# [STUDY MATERIAL]
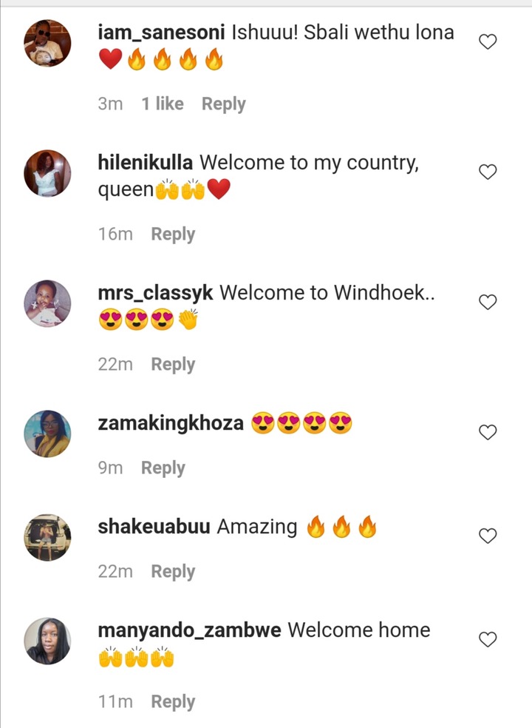
Task: Open username link manyando_zambwe
Action: (x=189, y=630)
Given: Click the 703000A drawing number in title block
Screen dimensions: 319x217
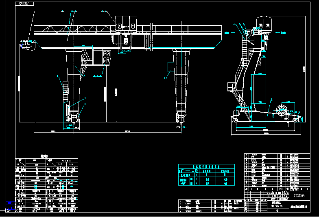Looking at the screenshot, I should 299,196.
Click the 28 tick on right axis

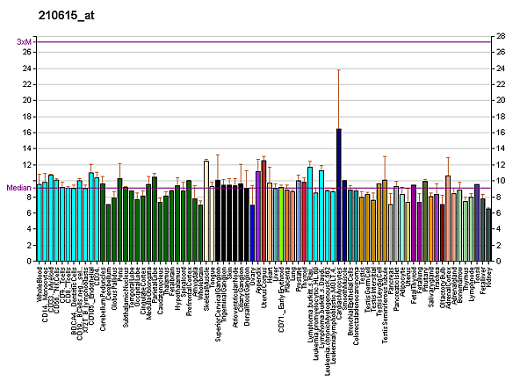click(x=500, y=36)
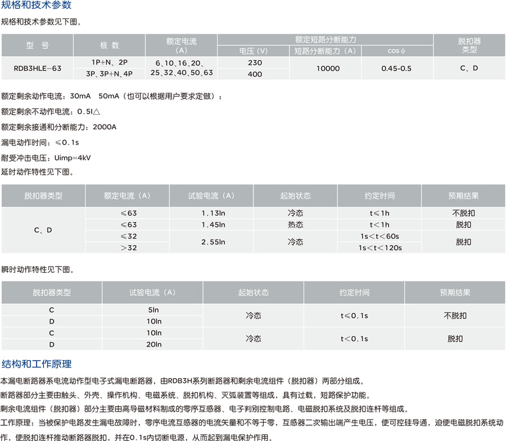Select the 额定短路分断能力 merged header
The image size is (506, 441).
(x=325, y=39)
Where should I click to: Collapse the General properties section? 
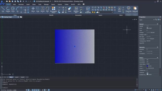click(157, 24)
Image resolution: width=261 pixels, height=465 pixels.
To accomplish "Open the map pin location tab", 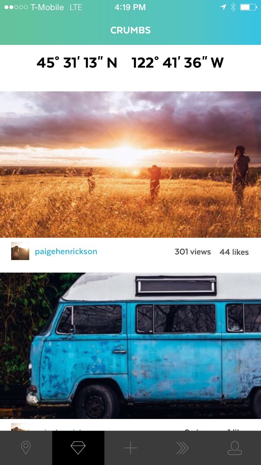I will 26,448.
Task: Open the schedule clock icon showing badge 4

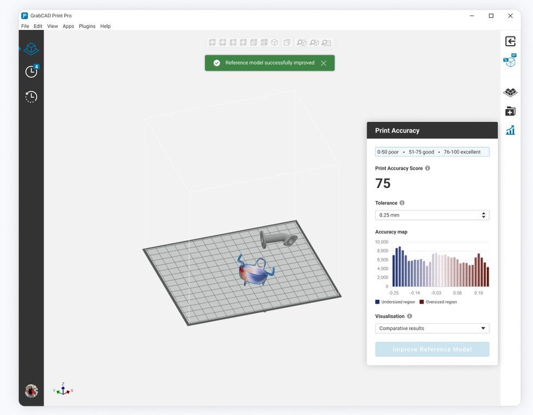Action: click(31, 71)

# [WHAT THE TASK REQUIRES]
Nothing but the lines from the one with "Task: Open the" through the last line of the records should appear in your answer, each exactly as written and without pictures.

# [THE ANSWER]
Task: Open the schedule clock icon showing badge 4

Action: click(31, 71)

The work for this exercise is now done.